Automation, skills + money

  Automation 

   Automation is a huge trend now. Due to advanced technology it is really easy to automate some operations. Good example is a UIPath with its Studio. When you see one demo, try the Studio after it, and you will become an RPA Developer. Is it so easy? No, of course, not. Because you need different skills. But before looking into that, let's understand where the need for automation comes from. I could name several reasons:

  • bad and/or legacy software
  • bad processes
  • bad financial decisions


Bad and/or legacy software

   I'll bet you could make a list yourself: unfriendly design, inadequate documentation, performance issues, no integration capabilities (APIs) or very specific APIs, ill-considered ways of execution (think of a user journey inside the software). As a result, you need to spend so much efforts to do something with that software, that you start to hate it. Time is wasted.

Bad processes

   I assume that it's not that frequent as the 1st one, but still is valid.  You need to change your address, and your bank requires you to come personally to the central, but not the nearest, branch. Time is wasted.

Bad financial decisions

   Software selection is a good example. In many cases, the companies would prefer cheaper.  It's not bad, if you have calculated your ROI, and have taken into consideration such things as maintainability, security, integration needs, UX capabilities. If not, you end up with different software solutions, which could not work together. So you need to create tickets in one system, then track the changes in 2nd system, and create documentation in the 3d one. Time is wasted. 

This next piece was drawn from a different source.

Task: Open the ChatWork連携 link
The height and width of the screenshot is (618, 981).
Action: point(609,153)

In the end, wasted time equals wasted money.



   And now you have learned about RPA, which could do magic for you. In many cases it really could, in some cases it does not make sense to spend any money on RPA, but to hire additional people. But let's check the skills which are required for successful RPA project.

Skills


  • Project Management
  • Business Analysis
  • RPA developement


Project Management

You have processes to automate. You have to deal with different systems. And the most important, you have different stakeholders. At least, IT and Business. Someone needs to manage it.


Business Analysis

   From my perspective this is the key skill for the successful RPA project implementation. And it could easily take up to 80% of the total project time. The analyst needs to understand the processes, interaction points, and to document them in such a way, that RPA developers could work with it.

RPA development

  There is a process, inputs, outputs, and IT systems. Everything is described, so they would implement it using RPA tools. But don't think it's so easy. You need to have a background as a developer. You don't agree? Try to ask yourself if you know: for-each cycles, if-then constructs, try-catch blocks, JSON, RESTful API, and so on.


Money

  It's not difficult to implement 100 robots, but will it bring any added value? So the 1st KPI is the ROI.  It's a must to measure the time spend before and after automation. Only this way you could understand your ROI.

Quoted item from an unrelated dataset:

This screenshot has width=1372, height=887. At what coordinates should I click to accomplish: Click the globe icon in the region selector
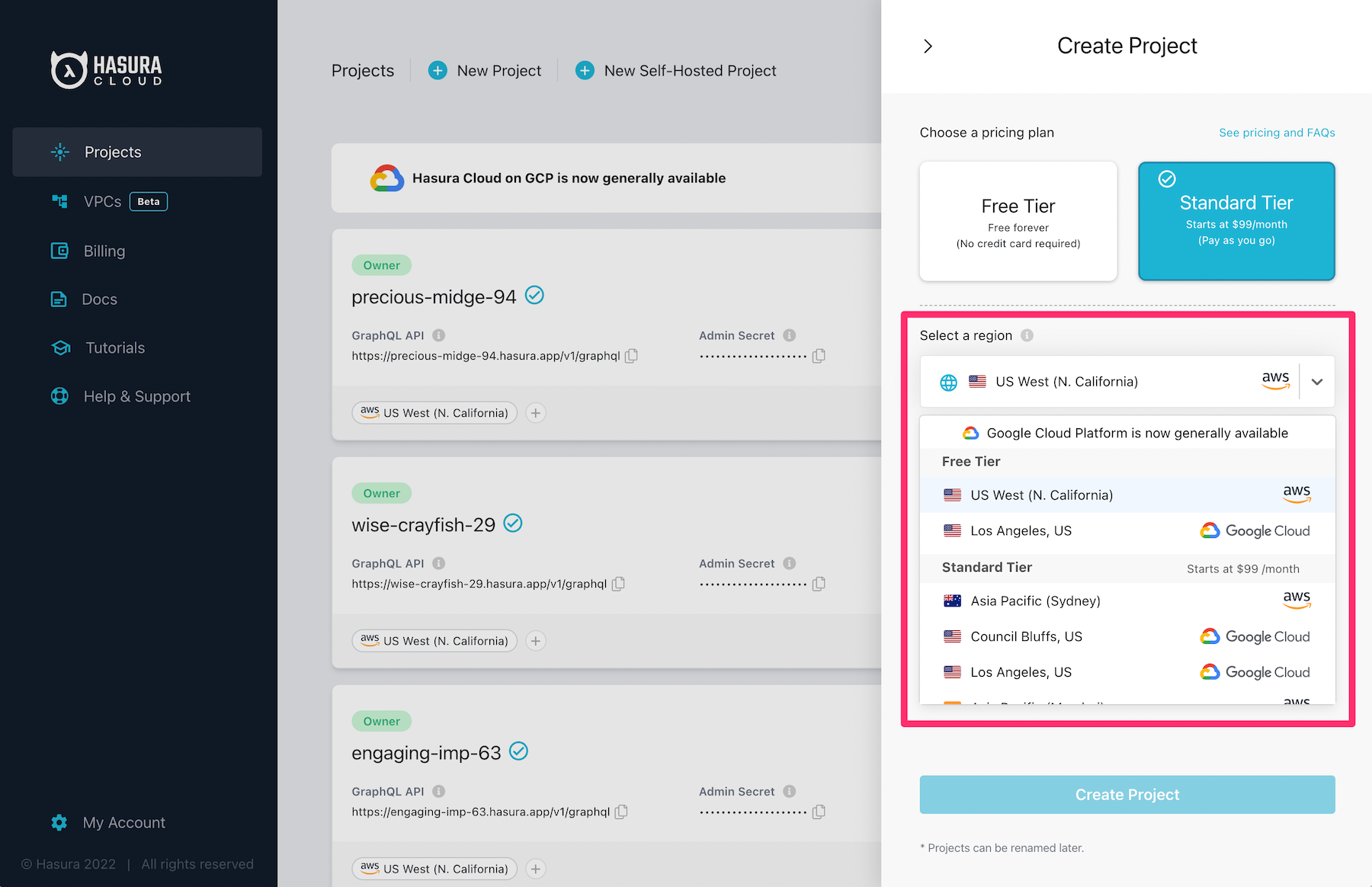click(x=947, y=382)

  So what about the costs? You need:

  1. Skilled team (certifications, salary)
  2. Licenses (CAPEX / OPEX)
  3. Hardware (CAPEX / OPEX)


  The last point sometimes is completely forgotten, but it could be quite painful. For example, for 500 robots only web application server would require 16 CPU cores and 8 Gb RAM.  In Cloud you would easily pay 1200-2000 $/month or $2,4 - $4 /User/Month. And it's just one component. Totally, it could be $7,2 - $12/User/Month.

  The license costs depend on your volumes, but after salaries, it is the most  sensitive part. From open sources (like here), the license part will add about $100 - $110/User/Month.

 So, license and hardware costs could be about $110 -$120/User/Month. Minimum. And this what you have to beat with the automation.

 All the costs are indicative and taken from the public sources.